Yes Spielberg has a lot of connections, but getting a guest cameo by The Entity was still quite a coup…


Also much has been made about the "Poltergeist curse", with the aforementioned deaths of stars Dunne and O’Rourke, as well as other stars of the series including Julian Beck (Kane in Poltergeist II) from stomach cancer, Will Sampson (Taylor the medicine man in the same movie) from post-operative kidney failure, and director of Poltergeist II, Brian Gibson from bone cancer. Much of this is attributed to the legit fact that real human skeltons were used in the climax of the first film, a fact which has been confirmed by JoBeth Williams herself, who spent a hair raising scene skinny dipping in a muddy pool excavation with them. Who knows if there’s anything to this or not. Curses in Hollywood pretty much go hand in hand. I only know that it takes real balls – and I mean brass orbs – to use bona fide dead folk in a movie. You’ll probably never see that kind of shit again.


…as well as getting Rosie O’Donnell’s vagina…


One last thing to note about Poltergeist is the fantastic visual effects that were used in the film. This was of course pre-CGI and when ILM was already hitting on all cylinders. The ghosts in this film look so much better even today when measured up against the often times awful CGI that dominates modern movies. Aside from the tree being sucked up into Oz by the tornado, the visuals in this movie are just stunning.

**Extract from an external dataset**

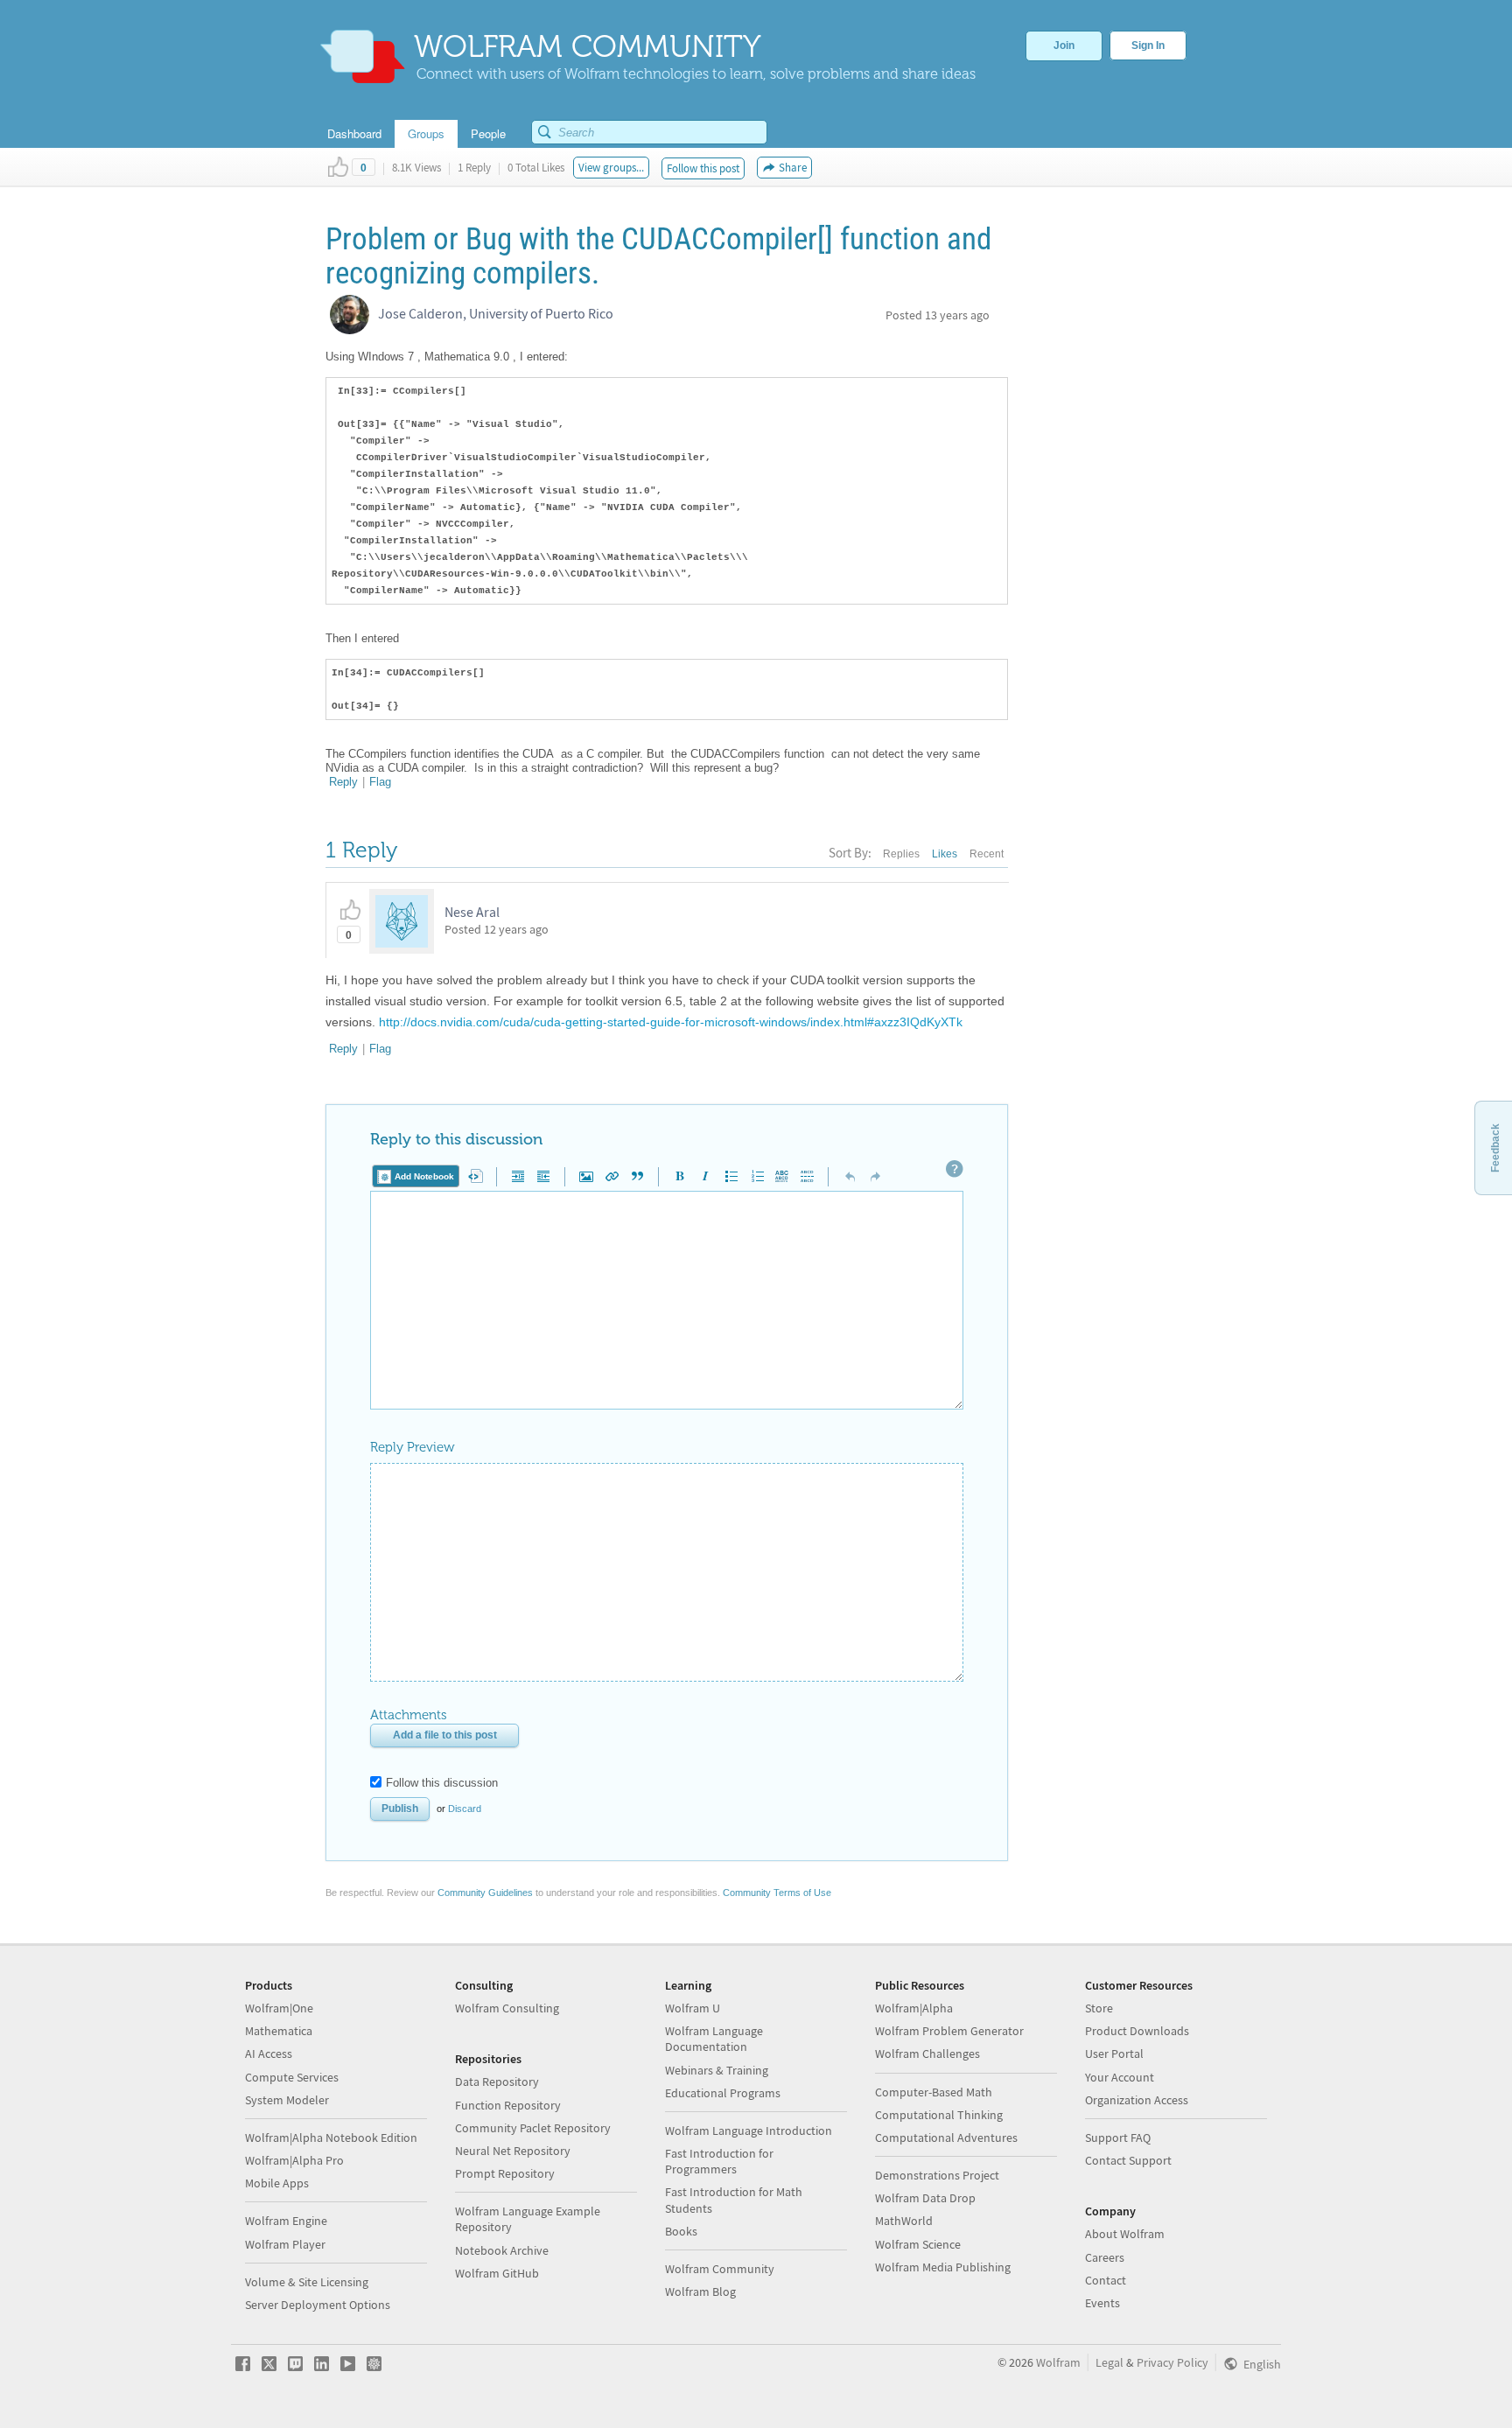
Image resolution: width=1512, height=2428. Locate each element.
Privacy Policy (1172, 2362)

You look at the ghosts walking down the stairs accompanied by the spectral light images that are akin to the "opening the Ark" climax of Raiders of the Lost Ark, or the giant angry closet skull and tell me that you prefer Van Helsing’s Dracula vs. Wolfman or The Mummy Returns’ Scorpion King over that. Sure we have simply incredible CGI also, but after awhile it can all just start to run together. New York getting destroyed in Deep Impact looks damn similar to New York getting destroyed in The Day After Tomorrow. Poltergeist is iconic in its look, its setting, its execution. Truly one of the best films of its kind ever made.

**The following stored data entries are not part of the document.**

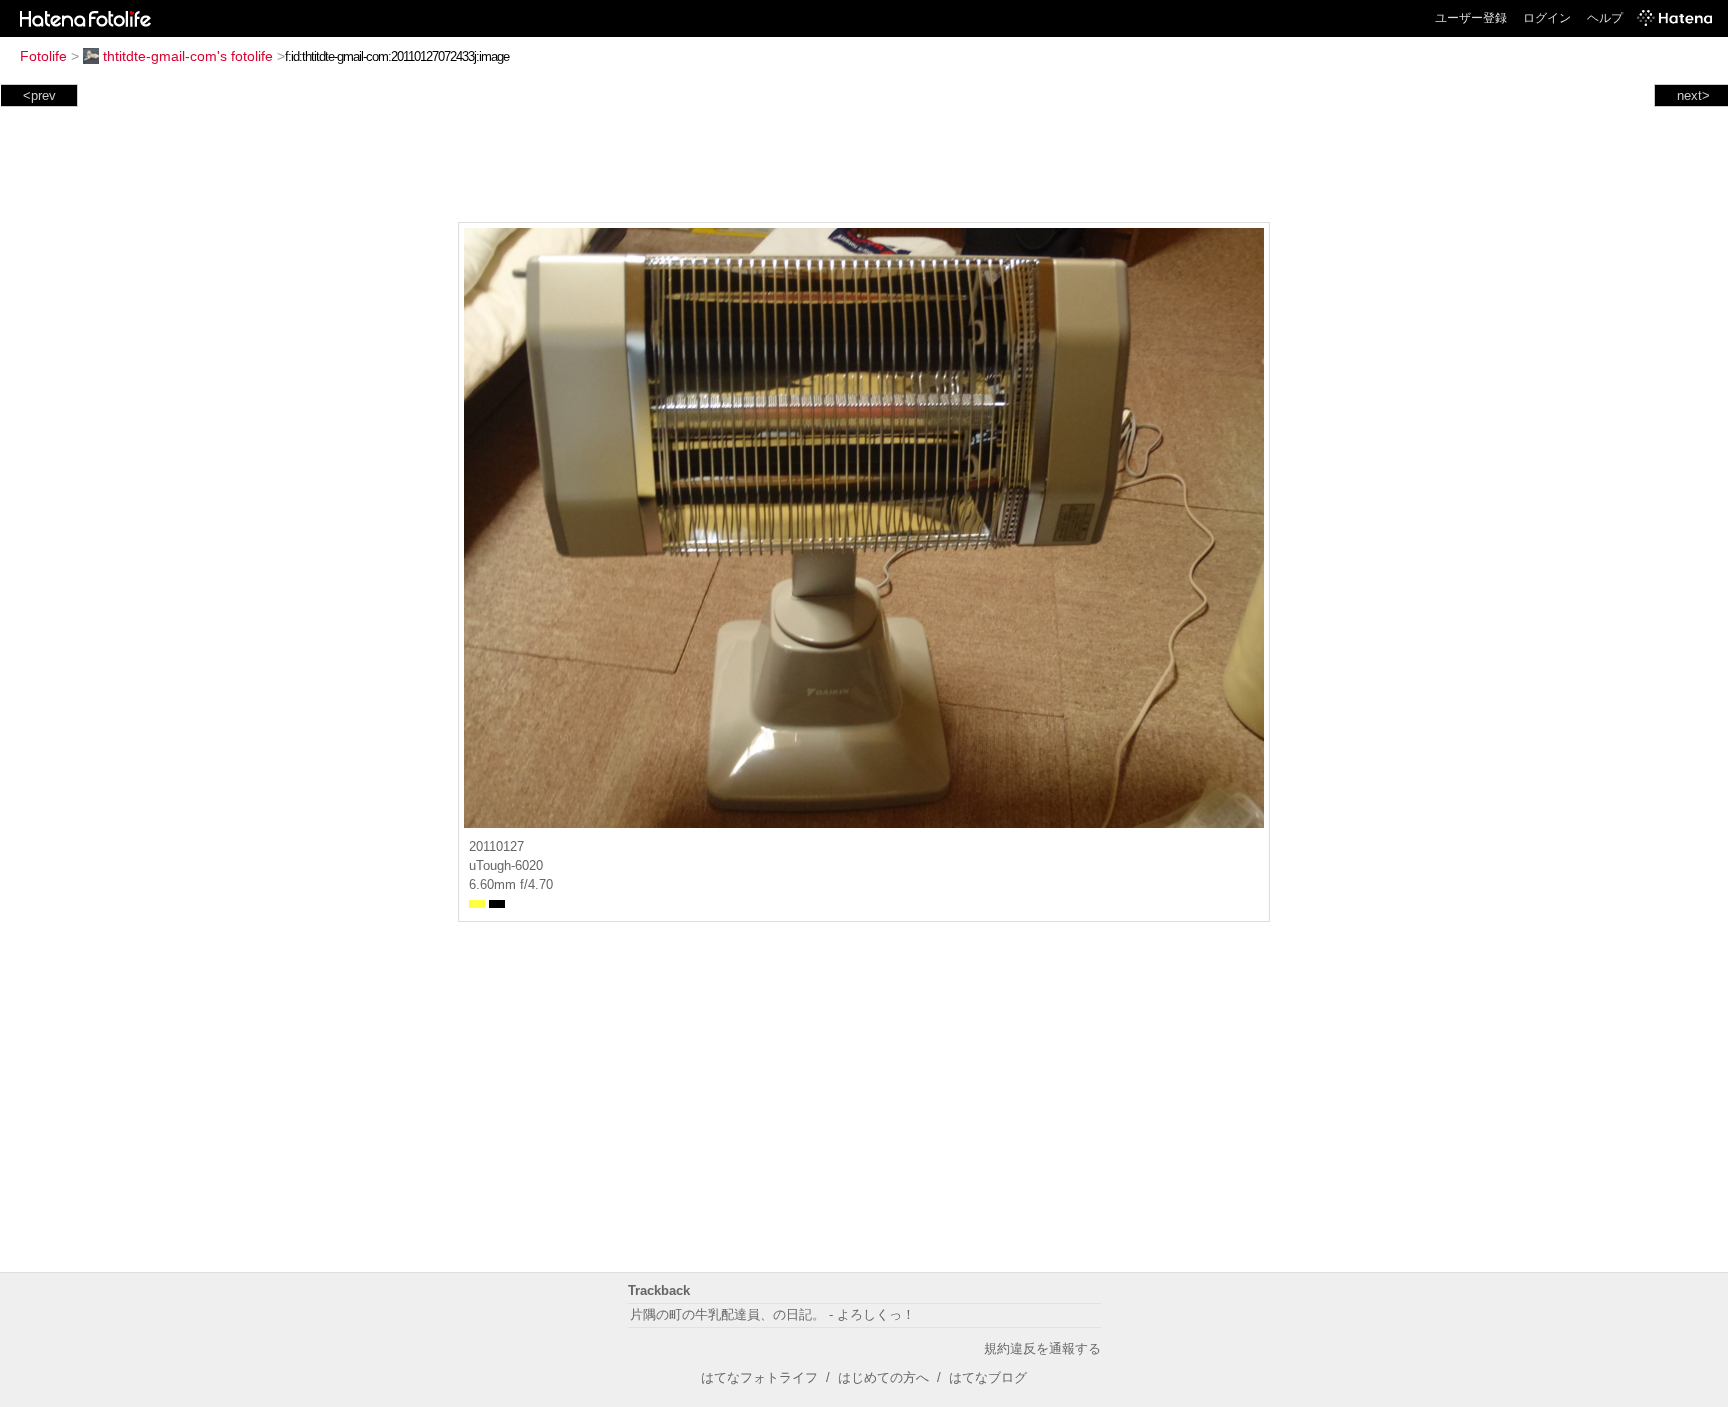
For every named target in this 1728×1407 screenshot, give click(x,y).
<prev (39, 95)
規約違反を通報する (1042, 1348)
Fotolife (43, 56)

…to say nothing of snagging Joan Rivers…

The Package

Unfortunately, as excellent as the movie itself is, this 25th Anniversary Edition is equally disappointing. Visually and audio-wise, the presentation is top notch. But for the special features, all you get is a two-part, 30-minute featurette, The Real World of Poltergeists, about real-life spooks with copious use of footage from the film and talking heads. It’s not that this featurette is disappointing…okay it is that. But what is truly disappointing is that there’s no commentary by Hooper nor any of the stars: particularly Nelson, Williams or Rubinstein. Hell, give me Richard Lawson at least. I’m sure he could offer a few choice anecdotes at least. For a 25th anniversary, I’m gonna need at least one commentary, a hour-long documentary covering everything from the craft service to the Poltergeist curse to the director controversy to the ILM effects. I’m going to require an interview with Flaming Closet Skull and some of the deceased extras who were skinny dipping in mud with JoBeth. Did they get to see her in a wet T-shirt? Was she easy to work with? Did they get SAG Cadaver Rates? These are the things I must know, yet I’m not going to find those things out in this edition. Not even a trailer. Ridiculous. Maybe the other special features where in the Freeling house when it got crumpled up into Dimension X.


Williams: "Hey uh, Tobe, this thing really looks like the real deal. I’m kind of unnerved here."
Hooper: "Uh, that’s just your imagination, JoBeth. Our F/X guys are…really really good at their jobs."
Williams: "Yeah but is it supposed to smell like this?"
Hooper: "Uh…I uh…farted…yeah, farted…sorry. Okay, ready and….ACTION!"